Алиса не звонила и не появлялась. Андрей старался не думать о ней, но вспоминал каждую ночь. Саша вел себя так, будто шеф сроду не выезжал из этой хрущобы, выполнял мелкие поручения Анны Алексеевны, раскланивался с соседями и воспринимал нынешнее положение как очередное приключение в их бурной жизни. По вечерам Анна Алексеевна читала сыну документацию и даже стала привыкать к диким для нее словам: консалтинг, лизинг, маркетинг, брокер… В жизни наступило некое равновесие, иллюзорное спокойствие…
Однажды утром Андрей проспал и, не позавтракав, под крики матери помчался по лестнице, пропахшей кошками, и в который раз поразился, что кошек в подъезде никто не держит, а запах не выветривается. Он прыгал через две ступеньки, на первом этаже рывком дернул на себя дверь с тугой пружиной, шагнул… Кто-то пискнул и упал ему на грудь. Андрей машинально обнял прильнувшее к нему тело… Это была, судя по тугой груди, молодая женщина. И тут же в ушах у него зазвенело — первый раз в жизни он получил пощечину. И какую! Андрей засмеялся.
— Мерзавец! — испуганно вскрикнула женщина, и на Андрея пахнуло запахом простеньких, дешевых духов, знакомых с детства. Как же они назывались? “Красная Москва”, “Серебристый ландыш”, “Быть может”? — Вы что, слепой?
Андрей обнаружил, что все еще обнимает ее и они топчутся в узком пространстве между дверьми. Андрей шагнул вперед, и они оказались на улице.
— Извините, — сказал он, — я вас не заметил. Я и правда слепой. — Впервые после катастрофы он заметил, что говорит об этом легко и без горечи. «Привыкаю», — подумал он.
Наступило молчание. Потом теплая ладошка легла ему на щеку.
— Простите… Теперь я вижу. — Голос женщины прозвучал мягко и смущенно.
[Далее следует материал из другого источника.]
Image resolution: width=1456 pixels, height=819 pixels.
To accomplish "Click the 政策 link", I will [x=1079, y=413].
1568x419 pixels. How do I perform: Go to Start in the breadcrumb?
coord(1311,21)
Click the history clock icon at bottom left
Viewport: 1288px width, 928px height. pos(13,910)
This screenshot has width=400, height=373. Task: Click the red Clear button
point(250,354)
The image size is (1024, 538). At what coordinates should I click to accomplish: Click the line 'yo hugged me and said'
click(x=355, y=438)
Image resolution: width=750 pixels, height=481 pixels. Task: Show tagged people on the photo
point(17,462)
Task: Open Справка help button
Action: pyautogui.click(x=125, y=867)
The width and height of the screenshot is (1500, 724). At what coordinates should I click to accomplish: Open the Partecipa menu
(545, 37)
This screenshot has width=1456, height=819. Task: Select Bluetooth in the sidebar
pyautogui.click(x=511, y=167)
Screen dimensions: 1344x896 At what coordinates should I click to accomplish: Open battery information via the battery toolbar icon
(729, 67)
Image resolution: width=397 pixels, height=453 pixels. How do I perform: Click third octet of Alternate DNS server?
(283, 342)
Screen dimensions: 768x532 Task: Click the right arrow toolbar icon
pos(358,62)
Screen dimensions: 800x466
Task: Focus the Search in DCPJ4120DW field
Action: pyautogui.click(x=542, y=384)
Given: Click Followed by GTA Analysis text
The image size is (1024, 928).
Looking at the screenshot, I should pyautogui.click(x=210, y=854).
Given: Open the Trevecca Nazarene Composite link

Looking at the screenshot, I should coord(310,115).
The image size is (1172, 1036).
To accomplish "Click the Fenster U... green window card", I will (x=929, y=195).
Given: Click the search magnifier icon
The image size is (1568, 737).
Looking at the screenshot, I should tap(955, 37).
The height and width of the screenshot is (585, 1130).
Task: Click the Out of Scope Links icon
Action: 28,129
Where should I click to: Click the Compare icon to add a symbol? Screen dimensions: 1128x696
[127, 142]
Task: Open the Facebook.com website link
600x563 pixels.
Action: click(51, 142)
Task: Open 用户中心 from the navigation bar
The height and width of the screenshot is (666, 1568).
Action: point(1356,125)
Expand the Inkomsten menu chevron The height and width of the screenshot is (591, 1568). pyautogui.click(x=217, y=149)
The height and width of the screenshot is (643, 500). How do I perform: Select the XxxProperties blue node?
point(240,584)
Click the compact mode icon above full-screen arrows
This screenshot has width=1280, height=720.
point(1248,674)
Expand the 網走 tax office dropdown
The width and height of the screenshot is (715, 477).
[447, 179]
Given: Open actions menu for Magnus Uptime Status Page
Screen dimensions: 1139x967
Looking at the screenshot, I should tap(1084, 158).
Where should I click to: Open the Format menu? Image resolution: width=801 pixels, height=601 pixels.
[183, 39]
— Ну что ж, на будущее — не называйте меня мерзавцем. — Андрей не хотел, но прозвучало это насмешливо и чуть высокомерно.
— Я же извинилась, — сухо заметила женщина.
Саша хлопнул дверцей машины (он всегда так делал, чтобы незаметно для окружающих дать понять шефу, что он на месте), и Андрей пошел на звук.
А молодая женщина долго смотрела ему вслед: высокому красавцу со странно блестящими неподвижными глазами.
— Кто это? — негромко произнесла она в задумчивости, ни к кому, собственно, не обращаясь, просто размышляя вслух.
И тут же получила ответ. Старушки, сидевшие на лавочке у подъезда, немедленно и с большой охотой удовлетворили ее любопытство.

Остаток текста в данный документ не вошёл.